The behaviour of TCRT and QRS/T angle values during an exercise test might be partly attributable to the changes in the autonomic nervous system that may affect cardiac repolarization.13 Changes in autonomic regulation during exercise and recovery have been widely studied.1419 It is generally agreed that the initial increase in HR during exercise is characterized by vagal withdrawal; whereas increasing sympathetic activity is responsible for further increase in HR at higher exercise intensity levels. During recovery, the effects are reversed with a rapid restoration of vagal tone after the cessation of exercise accompanied by a more gradual decrease in sympathetic activity. One plausible explanation for the observations of this study is that altered autonomic response to exercise and, particularly, during the recovery phase, is the main reason for the loss of rate-adaptation of depolarization/repolarization patterns, which, thereby, indicates an increased risk for mortality, especially due to fatal cardiac arrhythmia.

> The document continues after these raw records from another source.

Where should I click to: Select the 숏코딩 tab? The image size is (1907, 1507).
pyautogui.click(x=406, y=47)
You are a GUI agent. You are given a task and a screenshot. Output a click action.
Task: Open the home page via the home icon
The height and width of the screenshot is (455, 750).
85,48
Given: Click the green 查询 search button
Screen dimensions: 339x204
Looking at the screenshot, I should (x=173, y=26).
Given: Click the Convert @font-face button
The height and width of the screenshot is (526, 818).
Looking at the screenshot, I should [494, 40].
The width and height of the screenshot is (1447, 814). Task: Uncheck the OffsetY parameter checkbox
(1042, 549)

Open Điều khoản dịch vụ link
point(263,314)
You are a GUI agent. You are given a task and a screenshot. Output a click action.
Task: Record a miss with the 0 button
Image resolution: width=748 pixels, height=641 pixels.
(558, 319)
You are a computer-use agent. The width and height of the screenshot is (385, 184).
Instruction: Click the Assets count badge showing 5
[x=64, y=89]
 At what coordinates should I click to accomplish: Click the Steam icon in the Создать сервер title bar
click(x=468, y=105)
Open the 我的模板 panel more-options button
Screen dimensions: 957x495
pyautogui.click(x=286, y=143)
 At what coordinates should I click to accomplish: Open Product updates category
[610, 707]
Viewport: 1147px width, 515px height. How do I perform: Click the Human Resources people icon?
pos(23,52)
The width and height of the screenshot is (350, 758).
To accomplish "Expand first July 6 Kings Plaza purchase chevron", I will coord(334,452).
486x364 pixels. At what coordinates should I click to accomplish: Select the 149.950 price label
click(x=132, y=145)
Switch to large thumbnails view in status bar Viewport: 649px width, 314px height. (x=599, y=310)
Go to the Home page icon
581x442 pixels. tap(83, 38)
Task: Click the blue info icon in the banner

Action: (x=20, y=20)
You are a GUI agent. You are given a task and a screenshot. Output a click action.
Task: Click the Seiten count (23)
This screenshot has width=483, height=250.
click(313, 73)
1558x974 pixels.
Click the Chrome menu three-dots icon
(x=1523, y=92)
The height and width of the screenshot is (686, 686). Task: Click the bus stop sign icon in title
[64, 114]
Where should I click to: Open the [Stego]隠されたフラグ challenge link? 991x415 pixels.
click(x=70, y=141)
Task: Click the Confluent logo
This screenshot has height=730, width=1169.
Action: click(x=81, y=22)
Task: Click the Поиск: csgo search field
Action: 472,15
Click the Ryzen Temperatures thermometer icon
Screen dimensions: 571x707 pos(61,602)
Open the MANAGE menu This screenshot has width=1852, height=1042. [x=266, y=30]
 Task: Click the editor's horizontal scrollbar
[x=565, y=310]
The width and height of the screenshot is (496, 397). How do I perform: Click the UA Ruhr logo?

This concept is supported by the observation of previous studies showing that blunted HRR after termination of exercise also indicates an increased risk of mortality.20,21 In the present study, the assessment of depolarization/repolarization patterns during the recovery phase appeared to be an even more powerful prognostic marker of cardiac mortality and sudden cardiac death than the HRR. Changes in depolarization/repolarization patterns may reflect the effects of autonomic nervous system at the ventricular level, where the fatal arrhythmias arise, while HRR after exercise reflects autonomic input at the level of sinus node, perhaps explaining the better prognostic value of TCRT than HRR after termination of exercise in prediction of sudden cardiac death.

Study limitations

A few methodological points deserve comments. First, the number of samples available for the analysis varied between subjects, depending on individual exercise capacity: participants with a lower exercise capacity had fewer sample-points than those with higher exercise capacity and, therefore, greater HR dynamics. However, more samples were acquired from the recovery period (three time-fixed recovery samples) than from exercise period at the corresponding HRs in patients with low exercise capacity. Thus, the correlation coefficients computed during recovery are more reliable due to the extra number of samples compared with those calculated during exercise among these patients.

The reliability of T-wave morphology analysis may sometimes be questionable due to the extensive noise present during the exercise test. However, the effects of noise can be effectively reduced using filtering and median beats. Our previous studies have shown that TCRT is inherently robust, since the phenomenon it describes is large and, thus, less affected by noise.22

The clinical covariates used in the multivariate Cox regression analyses lacked baseline ECG variables such as QT time and QRS-duration which might have provided prognostic information on mortality. Also, the lack of T-wave amplitude measures and visually assessed T-wave abnormalities limit the applicability of the results as low-amplitude, flat, or inverted T waves, seen in patients with chronic CAD or previous MI, carry prognostic information that might overlap with that of the studied parameters.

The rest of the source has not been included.